Hoffmann also claimed that their success was made possible, in part, due to the personal enmity between the two Russian Generals — which he had learned about as an observer at the Russo-Japanese War. The commander of the Second Army, Alexander Samsonov, had publicly criticized Rennenkampf some years earlier (about the Battle of Mukden in 1905), and it was rumored that the two had come to blows over the matter. He claimed that therefore they would never cooperate. The official Russian inquiry about their disaster in East Prussia blamed the general commanding the two armies, Yakov Zhilinsky.[14] In their memoirs neither Hindenburg nor Ludendorff mention the alleged feud. When Rennenkampf was finally ordered to go to Samsonov's aid it was too late.
By the time the battle proper ended on 30 August (Samsonov disappeared, a probable suicide, on 29 August), the closest of Rennenkampf's units, his II Corps, was still over 45 miles (70 km) from the pocket. In order to get even this close his units had to rush southward, and were now spread out over a long line running southward from just east of Königsberg. An attack by the German Eighth Army from the west would flank the entire army. Of course the Germans were also far away, but unlike the Russians, the Germans could easily close the distance using their rail network in the area.
On 31 August, with Tannenberg lost, Zhilinsky ordered Rennenkampf to stand his ground in the event of a German attack. Realizing his forces were too spread out to be effective, he ordered a withdrawal to a line running from Königsberg's defensive works in the north to the Masurian Lakes near Angerburg (Węgorzewo, Poland) in the south, anchored on the Angrapa River. Bolstering his forces were the newly formed XXVI Corp, which he placed in front of Königsberg, moving his more experienced troops south into his main line. His forces also included two infantry divisions held in reserve. All in all, he appeared to be in an excellent position to await the arrival of the Russian Tenth Army, forming up to his south.
Battle
German efforts at mopping up the remains of the Second Army were essentially complete by 2 September and Paul von Hindenburg immediately started moving his units to meet the southern end of Rennenkampf's line. He was able to safely ignore the Russian right (in the north), which was in front of the extensive defensive works outside of Königsberg. Adding to his force were two newly arrived Corps from the Western Front, the Guards Reserve Corps and the XI Corps. Then, like Rennenkampf, Hindenburg fed his newest troops into the northern end of the line and planned an offensive against the south. But unlike Rennenkampf, Hindenburg had enough forces not only to cover the entire front in the Insterburg Gap, but had additional forces left over. He sent his most capable units, the I Corps and XVII Corps, far to the south of the lines near the middle of the Lakes, and sent the 3rd Reserve Division even further south to Lyck, about 30 miles from the southern end of Rennenkampf's line.

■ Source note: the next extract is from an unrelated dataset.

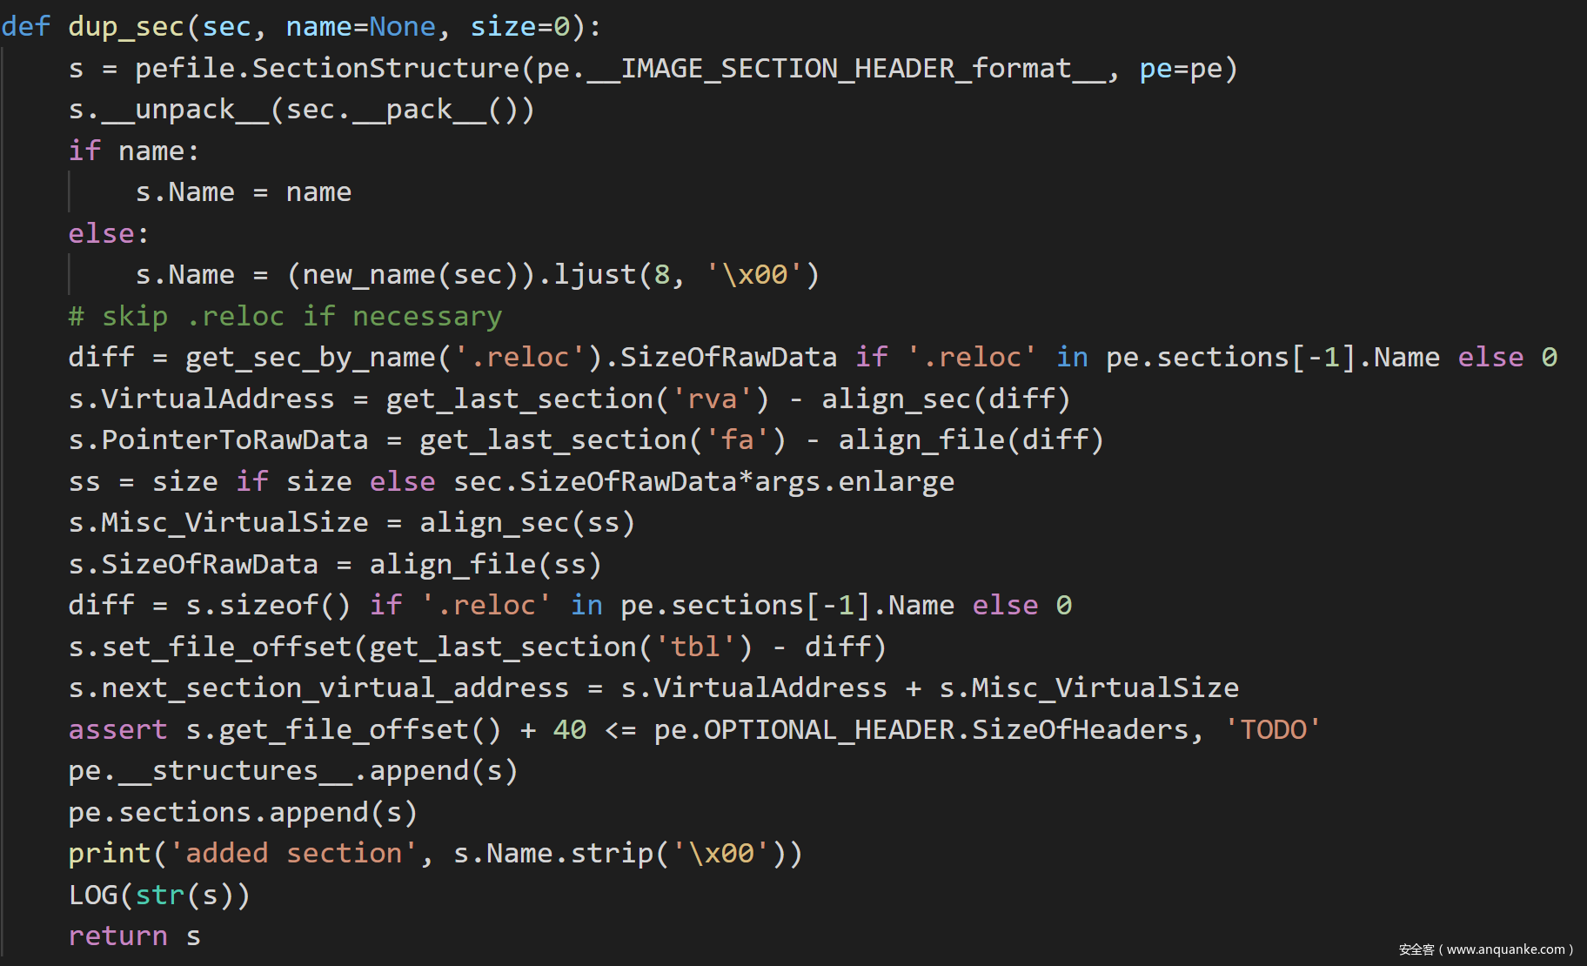Click the args.enlarge expression
Image resolution: width=1587 pixels, height=966 pixels.
tap(854, 481)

Hindenburg's southern divisions began their attack on the 7th of September, with the battle proper opening the next day. Throughout the 8th of September the German forces in the north hammered at the Russian forces facing them, forcing an orderly retreat eastward. In the south, however, things were going much worse. The German XVII Corps had met their counterpart, the Russian II, but were at this point outnumbered. The II maneuvered well, and by the end of the day had managed to get their left flank into position for a flanking attack on the Germans, potentially encircling them.

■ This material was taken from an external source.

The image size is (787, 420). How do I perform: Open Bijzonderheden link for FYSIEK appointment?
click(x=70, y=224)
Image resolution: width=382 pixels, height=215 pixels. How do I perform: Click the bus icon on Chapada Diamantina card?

However, all hope of a Russian victory vanished the following day when then the German I Corps arrived in support of the XVII; now the Russians were outflanked. Meanwhile, the 3rd Reserve Division had engaged the Russians' XXII Corps even further south, and after a fierce battle forced them to fall back southeastward; its commander wired Rennenkampf he had been attacked and defeated near Lyck, and could do nothing but withdraw. Rennenkampf ordered a counteroffensive in the north to buy time to reform his lines, managing to push the German XX Corps back a number of miles. However the Germans did not stop to reform their lines but instead continued their advances in the south and north. This left the victorious Russian troops isolated but still able to retreat to new lines being set up in the east.
Now the battle turned decisively in the Germans' favor. By 11 September the Russians had been pushed back to a line running from Insterburg to Angerburg in the north, with a huge flanking maneuver developing to the south. It was at this point that the threat of encirclement appeared possible. Rennenkampf ordered a general retreat toward the Russian border, which happened rapidly under the protection of a strong rear guard. It was this speed that enabled the retreating Russian troops to escape the trap Hindenburg had planned for them. The German commander had ordered his wings to quicken their march as much as possible, but a trivial accident—a rumor of a Russian counterattack—cost the Germans half a day's march, allowing the Russians to escape to the east. These reached Gumbinnen the next day, and Stallupönen on the 13th. The remains of the First Army retreated to the safety of their own border forts. Likewise, the Tenth Army was forced back into Russia. German casualties were about 70,000, Russian 100,000 plus 45,000 prisoners.[15]
Outcome
The Eighth Army had now completed one of the most astounding victories in history, completely destroying the Second Army, mauling the First, and ejecting all Russian troops from German soil. Meanwhile, new German corps (under von der Goltz) were able to use this movement to safely move into position to harass the scattered remains of the Second Army, while far to the southwest the new German Ninth was forming up. It would not be long before they were able to face the Russians in a position of numerical superiority.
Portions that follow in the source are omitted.